I've seen this documentary on History or Discovery or whatever. It's part of the "how it's made" or "megafactories" series.

Your right David, it's absolutely fascinating


----------



## Hibbsy (Jan 8, 2017)

Was an interesting watch. I guessed it would be a big operation, but its much bigger then I thought.

I was hoping they would mention decaf as I'm interested to know which process they use.

While I have yet to buy a tin for home use, I have had many a good cup in cafes and restaurants.


----------



## 4085 (Nov 23, 2012)

Hibbsy said:


> Was an interesting watch. I guessed it would be a big operation, but its much bigger then I thought.
> 
> I was hoping they would mention decaf as I'm interested to know which process they use.
> 
> While I have yet to buy a tin for home use, I have had many a good cup in cafes and restaurants.


I drink Illy Decaf quite often at home and it is one of my favourite beans. I can drink decaf only these days......buy a tin.......if you like a coffee with a typical bit of a kick, it might be for you


----------



## Hibbsy (Jan 8, 2017)

I may well get a tin at some point, but fully stocked with beans at the min.


----------



## joltuk (Oct 27, 2016)

Thanks for this. Interesting viewing!


----------



## oursus (Jun 5, 2015)

working dog said:


> Preserving I can accept but in the film it made a big deal of the pressure and nitrogen enhancing the coffee which, although not a big deal, was misleading.
> 
> I'm now wondering why I'm worrying about nitrogen in Illy coffee.
> 
> Interesting to see the section about art and design which is important to the company. Love it or hate it, their marketing is very good


The nitrogen is just used to purge oxygen - stops oxidation (funnily enough!) for pre-ground it's a step beyond vacuum packing


----------



## filthynines (May 2, 2016)

I haven't clicked the link yet - is this the one where the Illy president talks about how it's like the champagne of coffee and so will only sell it through certain outlets, followed by selling it through every pub across the UK 12 months later?


----------



## 4085 (Nov 23, 2012)

filthynines said:


> I haven't clicked the link yet - is this the one where the Illy president talks about how it's like the champagne of coffee and so will only sell it through certain outlets, followed by selling it through every pub across the UK 12 months later?


nope......it is mainly about the factory and how they make it, after the first 8 mins anyway


----------



## filthynines (May 2, 2016)

Sounds interesting - I will check it out


----------



## salty (Mar 7, 2017)

Thanks for the link. I thought it was an interesting documentary - I had no idea that Illy was such a massive operation. I like their coffee, I like their tins and I like their espresso cups and logo.
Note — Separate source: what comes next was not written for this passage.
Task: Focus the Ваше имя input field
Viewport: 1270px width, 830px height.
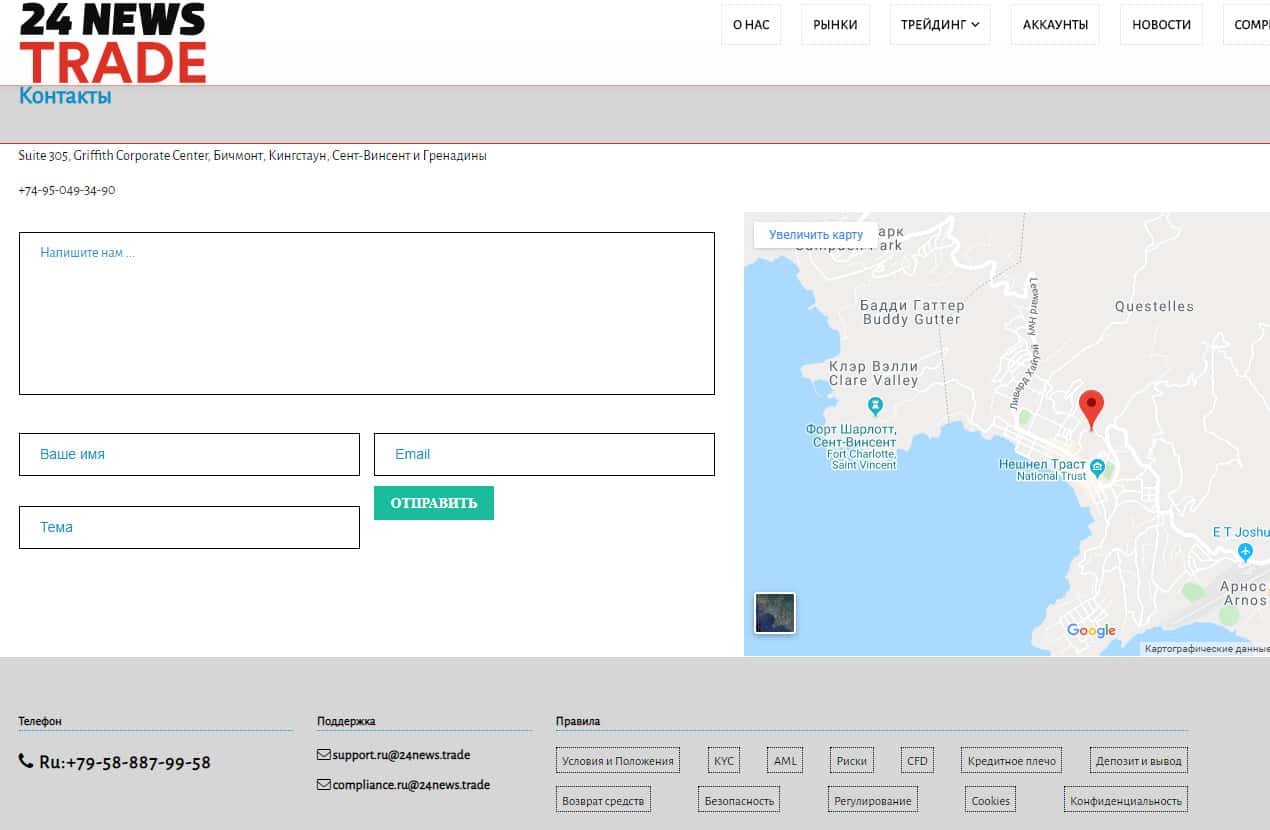Action: [189, 454]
I had no idea about the scale of their operation - which I find a bit scary, I guess because I have a general suspicion about companies that control so much of a market, particularly when they are working with growers in developing countries. Having spent a lot of time in Nicaragua and Costa Rica and seen first hand the devastation to the environment when single mega buyers dominate a market, pushing producers into methods which are harmful to both the environment (deforestation, growing in direct sunlight with a dependance on fertilizers and pesticides) and to the people producing their crops. Illy highlight their environmental credentials (including "Minimal water usage, waste water reduction, natural shading of plants with native trees and minimization of synthetic product usage" and welfare of their producers on their website but aren't Fairtrade members, which seems a shame given their dominance in the market. However I've spent 5 minutes googling Illy & environment and didn't come up with anything apart from criticism that they aren't fairtrade. I'm pretty sure that wouldn't be the outcome if I did the same search for McDonalds, Del Monte or Starbucks.

So those concerns aside, and lets face it, I don't do an environmental impact assessment for every other pack of coffee I buy, I thought it was was interesting and thought provoking and worth a watch - so thanks!

Tim


----------



## Rhys (Dec 21, 2014)

Enjoyed watching that


----------



## YerbaMate170 (Jun 15, 2015)

I have no knowledge of the nitrogen thing but I once ordered from Gardelli who pack their coffee in some sort of nitrogen processed bags, can't remember exactly the name of the process, and I must say I felt the beans tasted surprisingly good 3-4 weeks after roast date.


----------



## Blue_Cafe (Jun 22, 2020)

Interesting thread.

I keep coming back to my first steps in coffee and the tin of Illy i enjoyed and get confused by the 3rd wave-ers who wouldn't use it to clean the grinder. I enjoyed it when i had it and i have had far worst stuff from local roasters.


----------